» DATA FOR ANALYSIS
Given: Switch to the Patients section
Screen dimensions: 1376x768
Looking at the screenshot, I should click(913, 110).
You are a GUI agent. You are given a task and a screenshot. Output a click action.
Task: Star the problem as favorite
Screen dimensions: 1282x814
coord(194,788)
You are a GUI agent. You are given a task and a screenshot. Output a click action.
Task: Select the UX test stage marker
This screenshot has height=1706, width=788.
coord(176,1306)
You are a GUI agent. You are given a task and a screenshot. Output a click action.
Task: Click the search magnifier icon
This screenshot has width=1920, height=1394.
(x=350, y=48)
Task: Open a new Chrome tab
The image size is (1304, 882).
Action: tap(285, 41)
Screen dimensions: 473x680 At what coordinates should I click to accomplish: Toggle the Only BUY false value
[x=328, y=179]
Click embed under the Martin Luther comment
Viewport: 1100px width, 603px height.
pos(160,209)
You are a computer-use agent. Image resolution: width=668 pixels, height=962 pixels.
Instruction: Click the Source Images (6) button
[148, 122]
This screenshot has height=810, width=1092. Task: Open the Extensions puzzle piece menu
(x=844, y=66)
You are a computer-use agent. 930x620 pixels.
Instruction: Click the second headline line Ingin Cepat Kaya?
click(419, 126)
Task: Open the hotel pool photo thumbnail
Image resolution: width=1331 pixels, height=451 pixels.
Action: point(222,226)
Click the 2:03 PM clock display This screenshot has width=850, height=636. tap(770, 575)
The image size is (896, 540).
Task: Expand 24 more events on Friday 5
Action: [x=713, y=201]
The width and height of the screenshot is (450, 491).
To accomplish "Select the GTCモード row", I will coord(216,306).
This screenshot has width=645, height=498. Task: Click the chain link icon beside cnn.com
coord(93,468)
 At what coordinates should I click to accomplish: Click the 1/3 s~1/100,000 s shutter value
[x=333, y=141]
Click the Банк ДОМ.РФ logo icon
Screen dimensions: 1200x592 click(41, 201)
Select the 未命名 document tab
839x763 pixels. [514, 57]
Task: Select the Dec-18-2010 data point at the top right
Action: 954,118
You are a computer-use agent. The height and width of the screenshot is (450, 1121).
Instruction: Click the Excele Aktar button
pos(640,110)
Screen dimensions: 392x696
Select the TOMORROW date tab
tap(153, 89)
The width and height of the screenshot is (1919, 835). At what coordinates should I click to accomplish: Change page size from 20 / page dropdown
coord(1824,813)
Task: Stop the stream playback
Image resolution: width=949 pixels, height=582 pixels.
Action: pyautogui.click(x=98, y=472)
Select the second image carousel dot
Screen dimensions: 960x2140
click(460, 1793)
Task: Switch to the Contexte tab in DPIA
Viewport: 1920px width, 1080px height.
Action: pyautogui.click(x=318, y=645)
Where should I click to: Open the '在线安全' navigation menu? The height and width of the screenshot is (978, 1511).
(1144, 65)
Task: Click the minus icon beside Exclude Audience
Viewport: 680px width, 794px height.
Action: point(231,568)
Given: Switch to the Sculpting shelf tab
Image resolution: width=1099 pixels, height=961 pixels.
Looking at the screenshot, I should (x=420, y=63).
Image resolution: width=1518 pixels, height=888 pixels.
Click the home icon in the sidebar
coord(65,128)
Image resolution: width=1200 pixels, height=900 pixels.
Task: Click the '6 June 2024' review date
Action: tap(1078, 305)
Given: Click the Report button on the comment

» TASK DESCRIPTION
Once you have read the records above, please copy them out exactly.

» RESPONSE AREA
Given: Switch to the Patients section
Screen dimensions: 1376x768
Looking at the screenshot, I should click(913, 110).
You are a GUI agent. You are given a task and a screenshot. Output a click action.
Task: Star the problem as favorite
Screen dimensions: 1282x814
coord(194,788)
You are a GUI agent. You are given a task and a screenshot. Output a click action.
Task: Select the UX test stage marker
This screenshot has height=1706, width=788.
coord(176,1306)
You are a GUI agent. You are given a task and a screenshot. Output a click action.
Task: Click the search magnifier icon
This screenshot has width=1920, height=1394.
(x=350, y=48)
Task: Open a new Chrome tab
The image size is (1304, 882).
Action: tap(285, 41)
Screen dimensions: 473x680 At what coordinates should I click to accomplish: Toggle the Only BUY false value
[x=328, y=179]
Click embed under the Martin Luther comment
Viewport: 1100px width, 603px height.
pos(160,209)
You are a computer-use agent. Image resolution: width=668 pixels, height=962 pixels.
Instruction: Click the Source Images (6) button
[148, 122]
This screenshot has height=810, width=1092. Task: Open the Extensions puzzle piece menu
(x=844, y=66)
You are a computer-use agent. 930x620 pixels.
Instruction: Click the second headline line Ingin Cepat Kaya?
click(419, 126)
Task: Open the hotel pool photo thumbnail
Image resolution: width=1331 pixels, height=451 pixels.
Action: point(222,226)
Click the 2:03 PM clock display This screenshot has width=850, height=636. tap(770, 575)
The image size is (896, 540).
Task: Expand 24 more events on Friday 5
Action: [x=713, y=201]
The width and height of the screenshot is (450, 491).
To accomplish "Select the GTCモード row", I will coord(216,306).
This screenshot has width=645, height=498. Task: Click the chain link icon beside cnn.com
coord(93,468)
 At what coordinates should I click to accomplish: Click the 1/3 s~1/100,000 s shutter value
[x=333, y=141]
Click the Банк ДОМ.РФ logo icon
Screen dimensions: 1200x592 click(41, 201)
Select the 未命名 document tab
839x763 pixels. [514, 57]
Task: Select the Dec-18-2010 data point at the top right
Action: 954,118
You are a computer-use agent. The height and width of the screenshot is (450, 1121).
Instruction: Click the Excele Aktar button
pos(640,110)
Screen dimensions: 392x696
Select the TOMORROW date tab
tap(153, 89)
The width and height of the screenshot is (1919, 835). At what coordinates should I click to accomplish: Change page size from 20 / page dropdown
coord(1824,813)
Task: Stop the stream playback
Image resolution: width=949 pixels, height=582 pixels.
Action: pyautogui.click(x=98, y=472)
Select the second image carousel dot
Screen dimensions: 960x2140
click(460, 1793)
Task: Switch to the Contexte tab in DPIA
Viewport: 1920px width, 1080px height.
Action: pyautogui.click(x=318, y=645)
Where should I click to: Open the '在线安全' navigation menu? The height and width of the screenshot is (978, 1511).
(1144, 65)
Task: Click the minus icon beside Exclude Audience
Viewport: 680px width, 794px height.
Action: point(231,568)
Given: Switch to the Sculpting shelf tab
Image resolution: width=1099 pixels, height=961 pixels.
Looking at the screenshot, I should (x=420, y=63).
Image resolution: width=1518 pixels, height=888 pixels.
Click the home icon in the sidebar
coord(65,128)
Image resolution: width=1200 pixels, height=900 pixels.
Task: Click the '6 June 2024' review date
Action: tap(1078, 305)
Given: Click the Report button on the comment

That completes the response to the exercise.